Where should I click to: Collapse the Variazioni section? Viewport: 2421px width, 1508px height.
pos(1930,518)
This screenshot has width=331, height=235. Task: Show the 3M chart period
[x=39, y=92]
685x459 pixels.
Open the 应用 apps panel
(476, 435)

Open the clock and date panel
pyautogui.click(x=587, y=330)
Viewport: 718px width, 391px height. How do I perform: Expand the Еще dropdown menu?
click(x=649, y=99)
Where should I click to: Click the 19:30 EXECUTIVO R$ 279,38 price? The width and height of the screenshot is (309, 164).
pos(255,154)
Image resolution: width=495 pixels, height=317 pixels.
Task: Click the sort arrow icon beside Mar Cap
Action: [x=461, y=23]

———

◆ Exercise aim: Rewrite the lines above as a JSON list of strings, one string per line, leaving out blank lines.

◆ Solution to this task:
[
  "Where should I click to: Collapse the Variazioni section? Viewport: 2421px width, 1508px height.",
  "pos(1930,518)",
  "This screenshot has width=331, height=235. Task: Show the 3M chart period",
  "[x=39, y=92]",
  "685x459 pixels.",
  "Open the 应用 apps panel",
  "(476, 435)",
  "Open the clock and date panel",
  "pyautogui.click(x=587, y=330)",
  "Viewport: 718px width, 391px height. How do I perform: Expand the Еще dropdown menu?",
  "click(x=649, y=99)",
  "Where should I click to: Click the 19:30 EXECUTIVO R$ 279,38 price? The width and height of the screenshot is (309, 164).",
  "pos(255,154)",
  "Image resolution: width=495 pixels, height=317 pixels.",
  "Task: Click the sort arrow icon beside Mar Cap",
  "Action: [x=461, y=23]"
]